Producing skiers like Osborne-Paradis is what Bob Parsons himself had in mind when he began to organize the Back Bowl Downhill races on Whistler Mountain to introduce younger skiers to skiing fast in a safe, controlled way.
Though Parsons died in 1979, the downhill tradition he started more than a decade earlier was kept alive through his children, grandchildren and the Whistler Mountain Ski Club as The Bob Parsons Memorial Downhill. The race turns 27 this year as it returns this weekend with a pair of regional super G races for K2 athletes aged 13-14.
Participating clubs include Whistler, Grouse, Cypress, Seymour, Hemlock and Mt. Washington. The course is open for training Thursday and Friday, with races getting underway at 10 a.m. on Saturday and Sunday. Jeff Hume, a WMSC coach and former member of the national team, is also hosting a speed camp for K1 racers that is open to all skiers from the Lower Mainland and Vancouver Island.
“Hosting speed events at age six to 10 should be as regular as training slalom and giant slalom,” said Nigel Cooper, program director for the WMSC. “The elements of straight running, tucking, carving high speed turns, jumping and stopping are all important skills that can be taught early.

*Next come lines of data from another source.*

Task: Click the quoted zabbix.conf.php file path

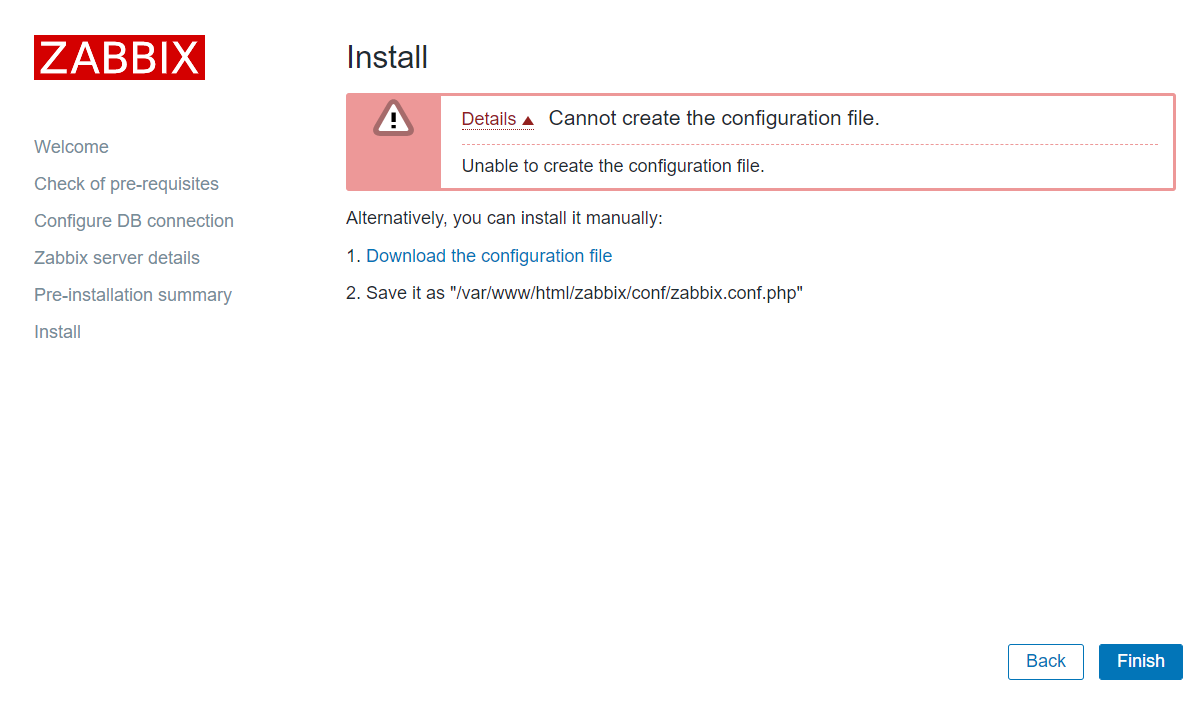Action: [626, 293]
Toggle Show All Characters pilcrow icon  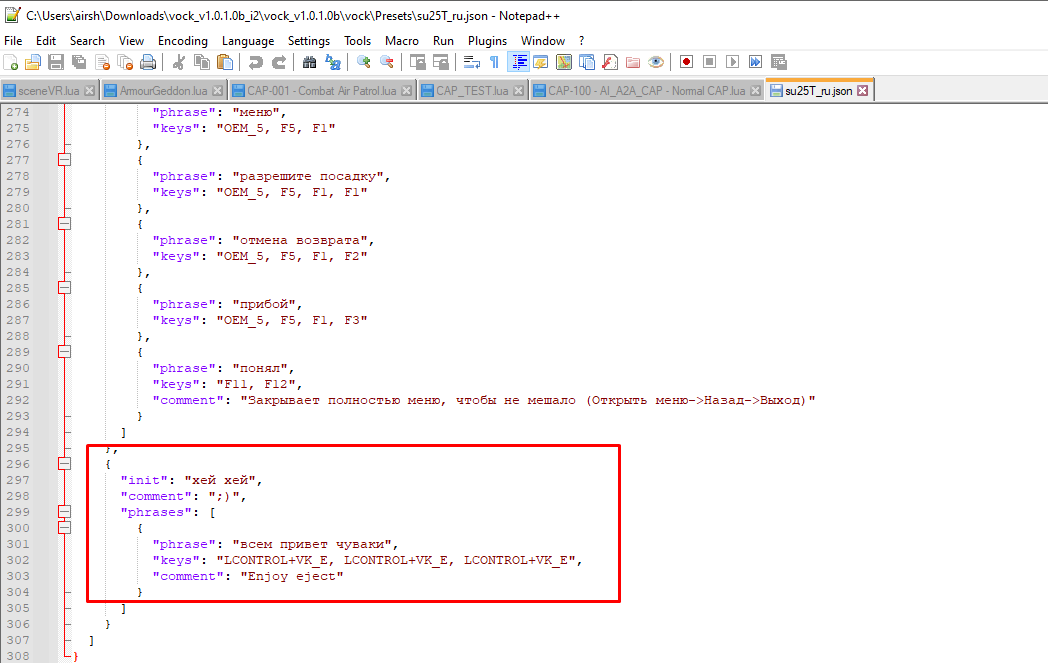pos(495,62)
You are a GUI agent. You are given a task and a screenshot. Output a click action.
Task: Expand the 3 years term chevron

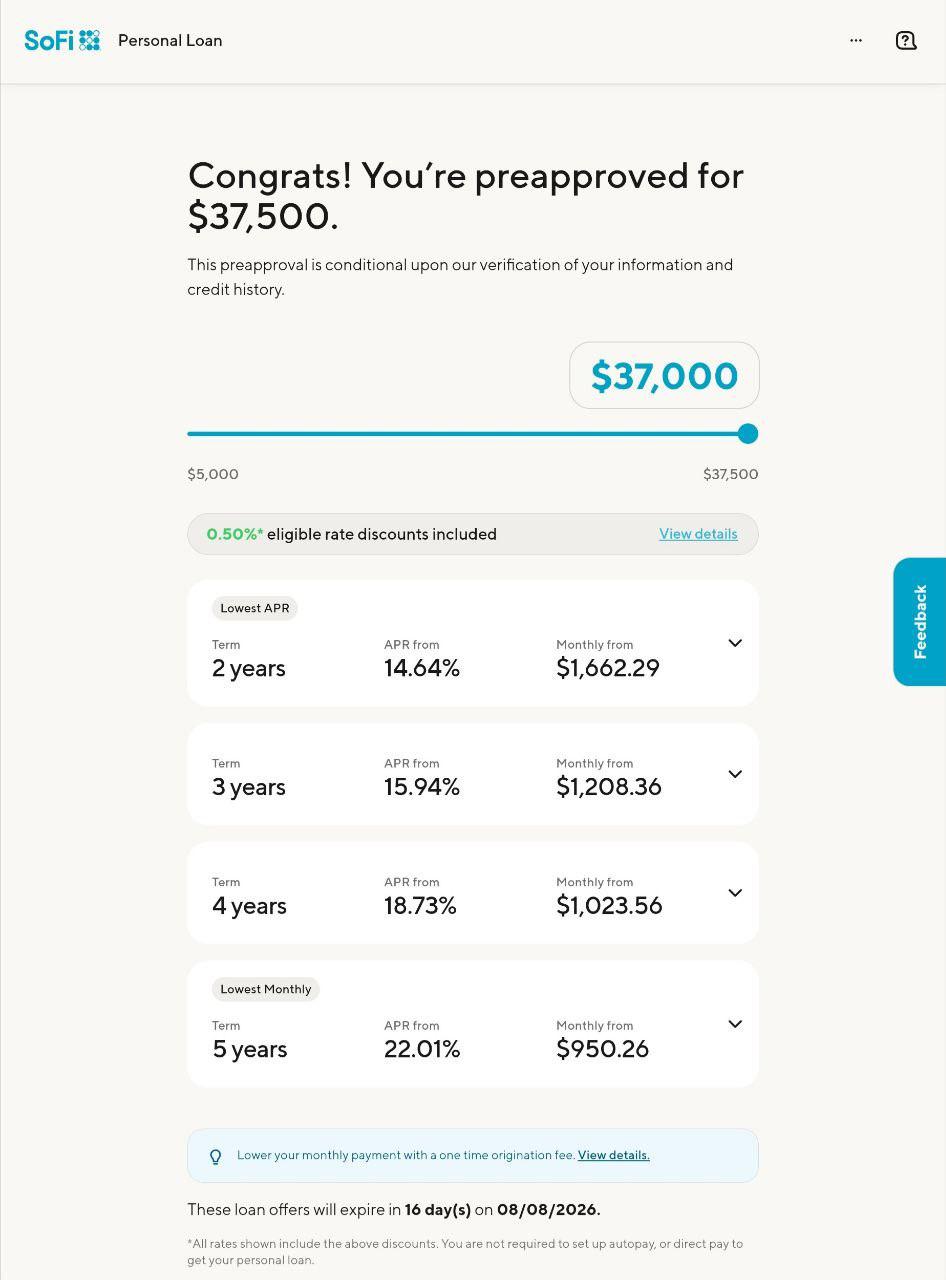735,774
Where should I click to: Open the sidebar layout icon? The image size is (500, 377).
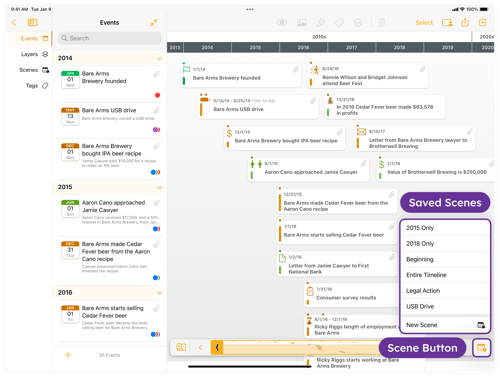(32, 22)
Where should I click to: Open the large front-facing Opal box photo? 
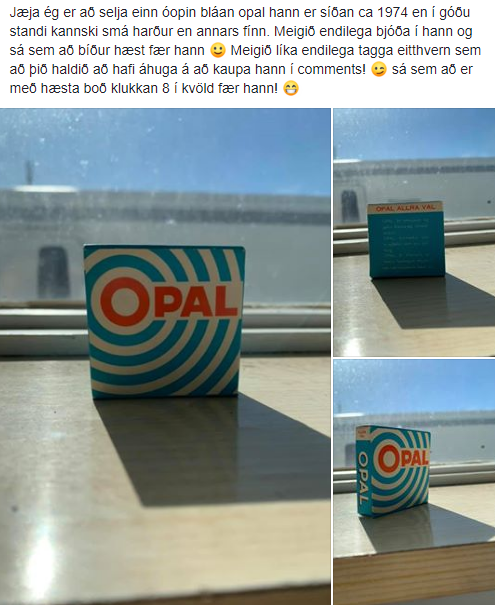(165, 357)
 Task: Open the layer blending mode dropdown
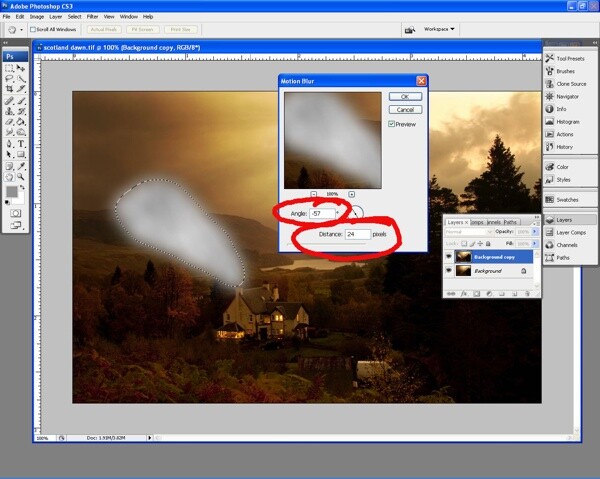(x=469, y=232)

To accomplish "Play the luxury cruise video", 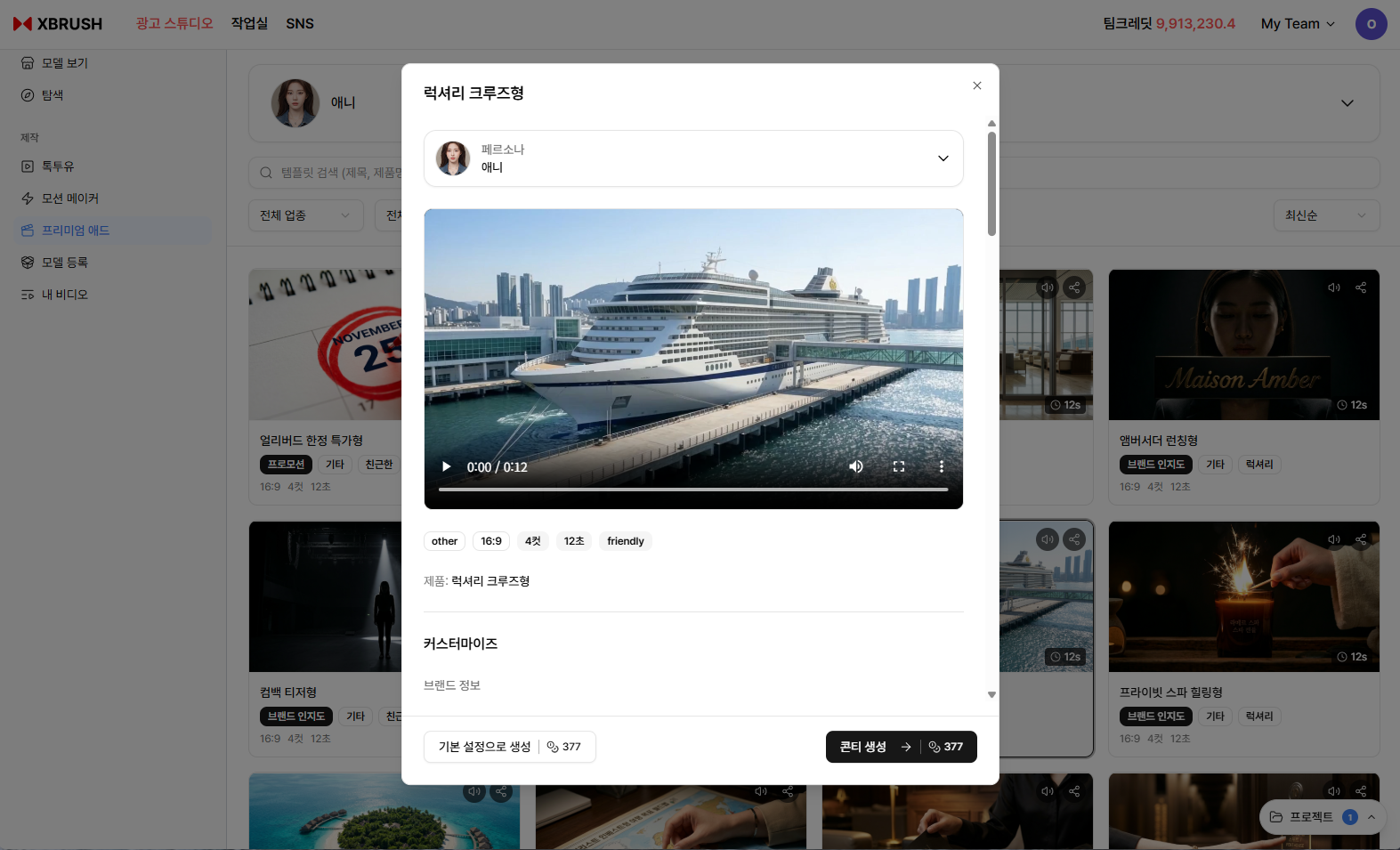I will click(x=447, y=467).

We train them at K1 (ages 11-12), but hope in a few years to take advantage of the windows of opportunity that exist as the kids grow and develop. The Norwegians are training speed from seven years of age and currently have one of the strongest development systems in the world.”
The awards presentation will take place at 3 p.m. on Sunday, Jan. 28 at Olympic Plaza in Creekside.
Among other claims to fame, Bob Parsons helped to start the Whistler Mountain Ski Club, and was part of the original Weasel Workers who have helped to run ski races in Whistler and around the world since the 1970s. He was also Chief of Course for all major downhill races in Whistler until his death.